Weakly Supervised Skull Stripping of Magnetic Resonance Imaging of Brain Tumor Patients

Front Neuroimaging. 2022 Apr 25:1:832512. doi: 10.3389/fnimg.2022.832512. eCollection 2022.

Abstract

Automatic brain tumor segmentation is particularly challenging on magnetic resonance imaging (MRI) with marked pathologies, such as brain tumors, which usually cause large displacement, abnormal appearance, and deformation of brain tissue. Despite an abundance of previous literature on learning-based methodologies for MRI segmentation, few works have focused on tackling MRI skull stripping of brain tumor patient data. This gap in literature can be associated with the lack of publicly available data (due to concerns about patient identification) and the labor-intensive nature of generating ground truth labels for model training. In this retrospective study, we assessed the performance of Dense-Vnet in skull stripping brain tumor patient MRI trained on our large multi-institutional brain tumor patient dataset. Our data included pretreatment MRI of 668 patients from our in-house institutional review board-approved multi-institutional brain tumor repository. Because of the absence of ground truth, we used imperfect automatically generated training labels using SPM12 software. We trained the network using common MRI sequences in oncology: T1-weighted with gadolinium contrast, T2-weighted fluid-attenuated inversion recovery, or both. We measured model performance against 30 independent brain tumor test cases with available manual brain masks. All images were harmonized for voxel spacing and volumetric dimensions before model training. Model training was performed using the modularly structured deep learning platform NiftyNet that is tailored toward simplifying medical image analysis. Our proposed approach showed the success of a weakly supervised deep learning approach in MRI brain extraction even in the presence of pathology.
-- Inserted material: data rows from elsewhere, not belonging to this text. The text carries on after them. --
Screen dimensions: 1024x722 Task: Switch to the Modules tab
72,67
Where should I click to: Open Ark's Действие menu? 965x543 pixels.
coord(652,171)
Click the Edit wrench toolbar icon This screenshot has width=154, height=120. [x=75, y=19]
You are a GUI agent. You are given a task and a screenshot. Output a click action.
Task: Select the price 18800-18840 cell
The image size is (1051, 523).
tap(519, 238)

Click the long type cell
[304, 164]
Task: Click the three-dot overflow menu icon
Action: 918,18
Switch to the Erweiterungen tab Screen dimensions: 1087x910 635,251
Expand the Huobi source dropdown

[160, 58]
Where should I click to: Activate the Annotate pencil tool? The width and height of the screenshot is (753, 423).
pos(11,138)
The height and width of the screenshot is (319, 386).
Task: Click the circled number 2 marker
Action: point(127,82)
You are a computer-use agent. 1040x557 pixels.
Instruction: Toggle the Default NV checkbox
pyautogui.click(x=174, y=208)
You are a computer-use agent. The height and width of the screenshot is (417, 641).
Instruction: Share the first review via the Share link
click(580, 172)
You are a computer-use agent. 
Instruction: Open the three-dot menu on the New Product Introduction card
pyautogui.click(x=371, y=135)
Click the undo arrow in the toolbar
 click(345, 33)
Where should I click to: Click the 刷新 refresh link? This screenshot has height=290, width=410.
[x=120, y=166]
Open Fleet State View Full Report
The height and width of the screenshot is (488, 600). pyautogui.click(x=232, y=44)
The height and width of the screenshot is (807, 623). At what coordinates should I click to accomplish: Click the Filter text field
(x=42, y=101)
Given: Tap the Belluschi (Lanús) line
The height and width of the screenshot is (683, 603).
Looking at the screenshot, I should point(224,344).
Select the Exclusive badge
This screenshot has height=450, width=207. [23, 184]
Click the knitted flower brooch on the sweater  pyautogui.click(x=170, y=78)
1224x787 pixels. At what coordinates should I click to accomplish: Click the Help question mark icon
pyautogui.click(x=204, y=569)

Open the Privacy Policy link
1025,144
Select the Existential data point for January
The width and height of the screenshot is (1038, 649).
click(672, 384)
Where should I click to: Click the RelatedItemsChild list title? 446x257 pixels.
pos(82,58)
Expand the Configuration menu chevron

Our best model achieved an average Dice score, sensitivity, and specificity of, respectively, 94.5, 96.4, and 98.5% on the multi-institutional independent brain tumor test set. To further contextualize our results within existing literature on healthy brain segmentation, we tested the model against healthy subjects from the benchmark LBPA40 dataset. For this dataset, the model achieved an average Dice score, sensitivity, and specificity of 96.2, 96.6, and 99.2%, which are, although comparable to other publications, slightly lower than the performance of models trained on healthy patients. We associate this drop in performance with the use of brain tumor data for model training and its influence on brain appearance.

Keywords: MRI; brain extraction; brain tumors; deep learning; skull stripping; weakly supervised learning.